Covid-19 llegó a Latinoamérica y al Caribe en un contexto de bajo crecimiento económico —según informes de la Cepal— y, sobre todo, de marcada desigualdad y vulnerabilidad, con pobreza creciente y extrema, debilitamiento de la cohesión social y expresiones de descontento popular. Bajo este contexto, la aplicación de vacunas contra covid-19 es la solución más viable para controlar la enfermedad y poder reactivar la actividad económica.

Sin embargo, la situación económica en los países latinoamericanos dificulta el acceso a las vacunas, necesarias para poder atender a la población y detener la transmisión del virus. Lo anterior se observa en los bajos porcentajes de inoculación que se han logrado hasta la fecha en los países de la región.

Actualmente, Uruguay (73.68%), Chile (73.49%) y Canadá (69.54%) son los países de América con el mayor porcentaje de población completamente vacunada. Les siguen Ecuador (55.38%), Estados Unidos (54.62%) y Panamá (49.04%). México está más lejos, con 31.24% de población vacunada, mientras que en general la región latinoamericana y del Caribe cuenta con 23% de la población ya inoculada (datos de la OPS).

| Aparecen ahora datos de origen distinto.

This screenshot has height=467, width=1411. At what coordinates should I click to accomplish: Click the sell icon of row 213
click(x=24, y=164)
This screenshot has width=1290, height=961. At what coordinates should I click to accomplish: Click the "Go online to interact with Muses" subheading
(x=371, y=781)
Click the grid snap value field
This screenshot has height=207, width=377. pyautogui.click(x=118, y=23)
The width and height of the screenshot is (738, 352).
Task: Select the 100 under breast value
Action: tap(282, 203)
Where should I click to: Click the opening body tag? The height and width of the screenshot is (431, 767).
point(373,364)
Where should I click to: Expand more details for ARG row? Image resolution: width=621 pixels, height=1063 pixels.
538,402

Las condiciones políticas, económicas y sociales de algunos países de América obligaron a la búsqueda de alternativas que permitieran suplir las deficiencias internas y obtener un rápido acceso a los biológicos. Dentro de estas soluciones se encuentra el desarrollo de vacunas propias, a través de la adquisición de tecnología de plataformas desarrolladas por terceros mediante el mecanismo de transferencia tecnológica. Tal es el caso de México, que desarrolló la vacuna Patria, aún en etapa de ensayos clínicos, o Brasil, con la vacuna Butanvac, también en esa fase.

Por este motivo, “es importante resaltar que el desarrollo de ambas vacunas se hizo en colaboración con la Escuela Icahn de Medicina de Mount Sinaí, que transfirió la tecnología base para que la vacuna pudiera desarrollarse localmente.

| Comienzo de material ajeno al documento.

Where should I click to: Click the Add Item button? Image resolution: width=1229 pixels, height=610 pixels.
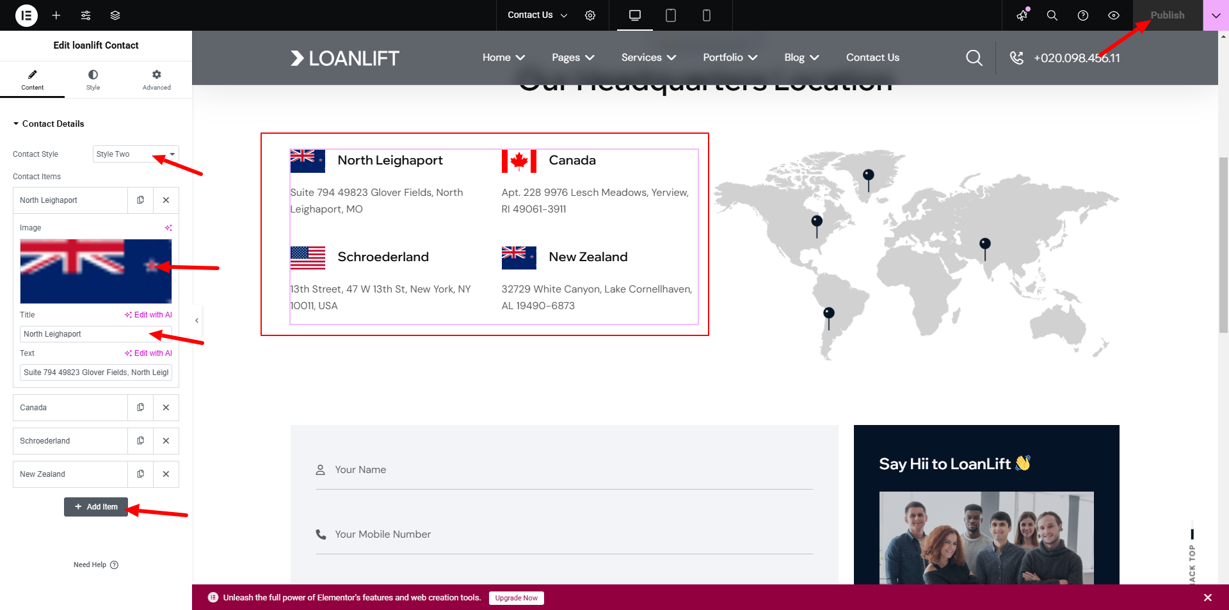click(x=96, y=507)
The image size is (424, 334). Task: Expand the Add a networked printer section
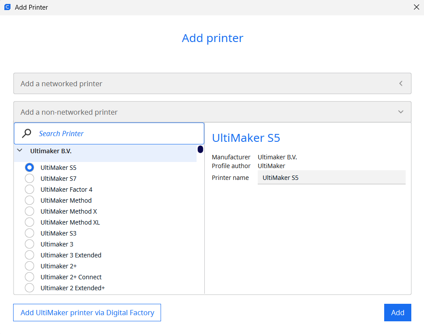212,84
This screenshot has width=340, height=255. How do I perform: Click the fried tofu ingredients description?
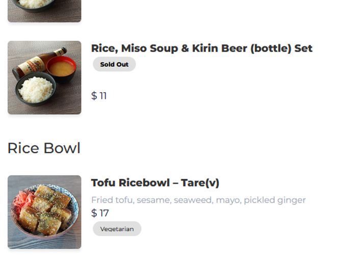pos(198,200)
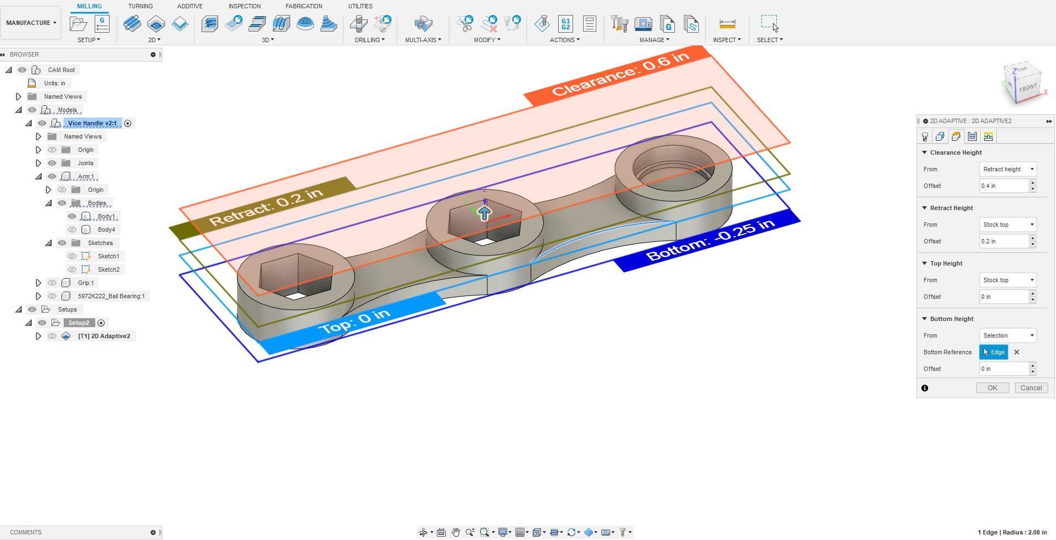Click the ViewCube FRONT face
Image resolution: width=1056 pixels, height=540 pixels.
coord(1027,88)

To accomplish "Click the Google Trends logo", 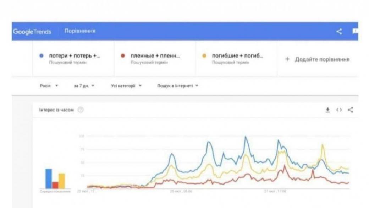I will click(x=32, y=32).
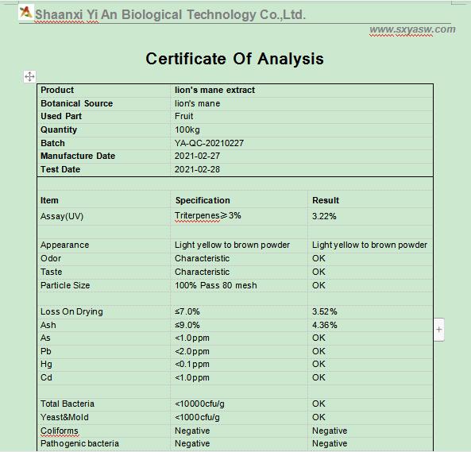Click the company logo in header
This screenshot has height=452, width=471.
(x=25, y=13)
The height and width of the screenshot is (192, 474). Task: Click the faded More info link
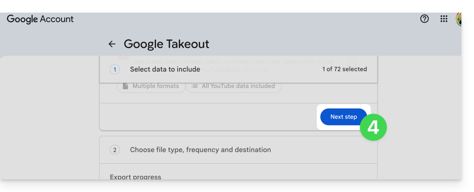coord(258,70)

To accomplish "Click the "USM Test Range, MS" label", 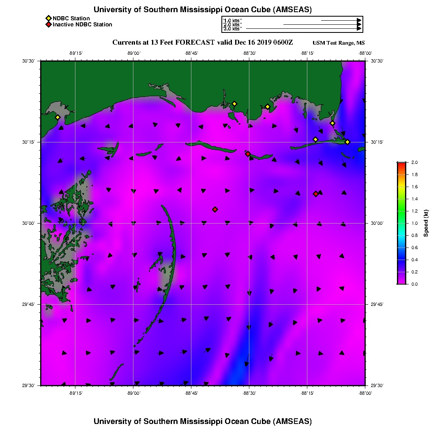I will [x=339, y=43].
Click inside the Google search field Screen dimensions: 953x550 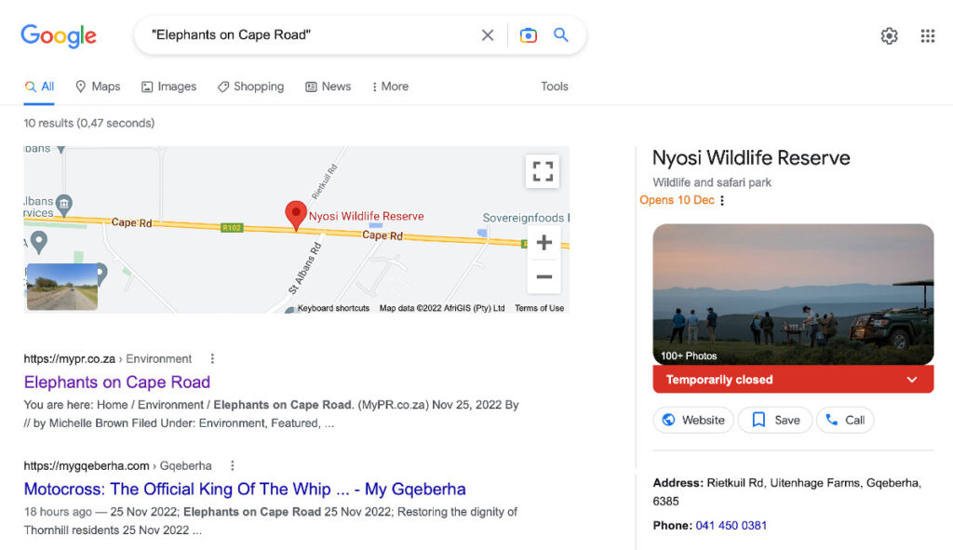tap(310, 35)
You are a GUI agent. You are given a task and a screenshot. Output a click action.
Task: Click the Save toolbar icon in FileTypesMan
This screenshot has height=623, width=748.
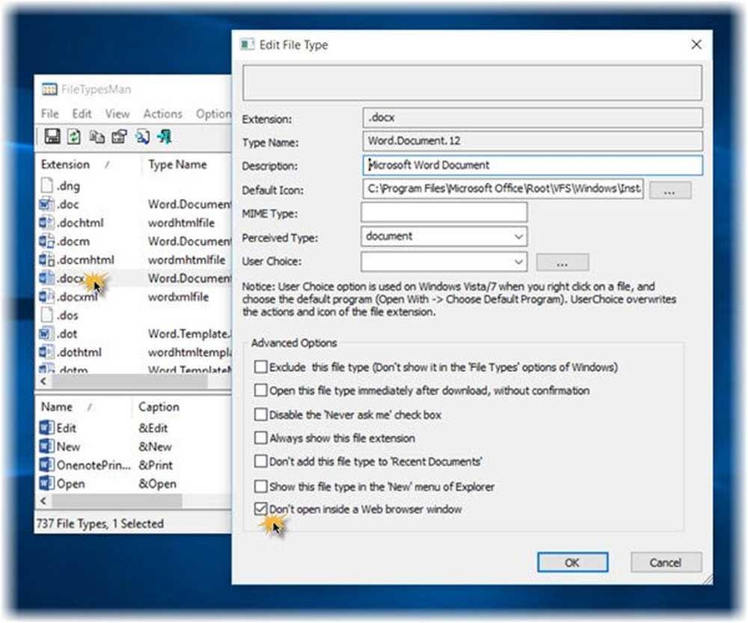pyautogui.click(x=52, y=137)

Por otro lado, Cuba ha desarrollado la vacuna Soberana, que se encuentra en etapa avanzada de ensayos clínicos. Chile cuenta con un proyecto de vacuna made in Chile y Argentina tiene una nueva propuesta de proyecto de desarrollo presentada en marzo de este año, también para vacunas contra covid-19. Sin embargo, los planes de desarrollo se han ido retrasando de tal forma que, a la fecha, aún no contamos con estas vacunas en producción a escala industrial”, comenta Roxana Aispuro, socia del despacho BC&B, firma legal y de negocios experta en el sector.

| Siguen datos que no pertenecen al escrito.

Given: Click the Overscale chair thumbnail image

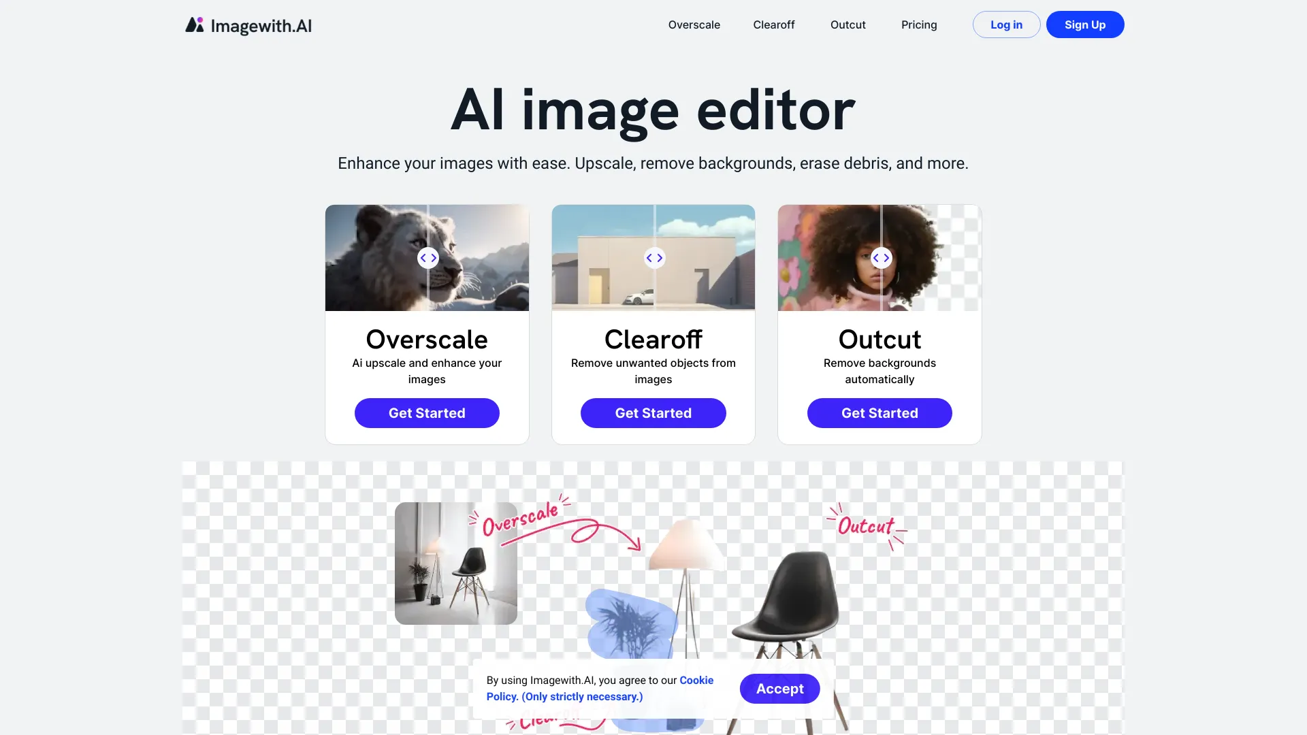Looking at the screenshot, I should [455, 563].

Advierte que “independientemente de los grandes esfuerzos que se han hecho para asegurar el acceso y abastecimiento de las vacunas contra covid-19 en la región, es necesario que se fomente su desarrollo y producción local en el continente, así como de otros materiales y equipos requeridos para contener los contagios, pues la duración de la pandemia aún es incierta y los países deben buscar la autosuficiencia para asegurar que toda su población tenga acceso a vacunas eficaces contra la enfermedad”.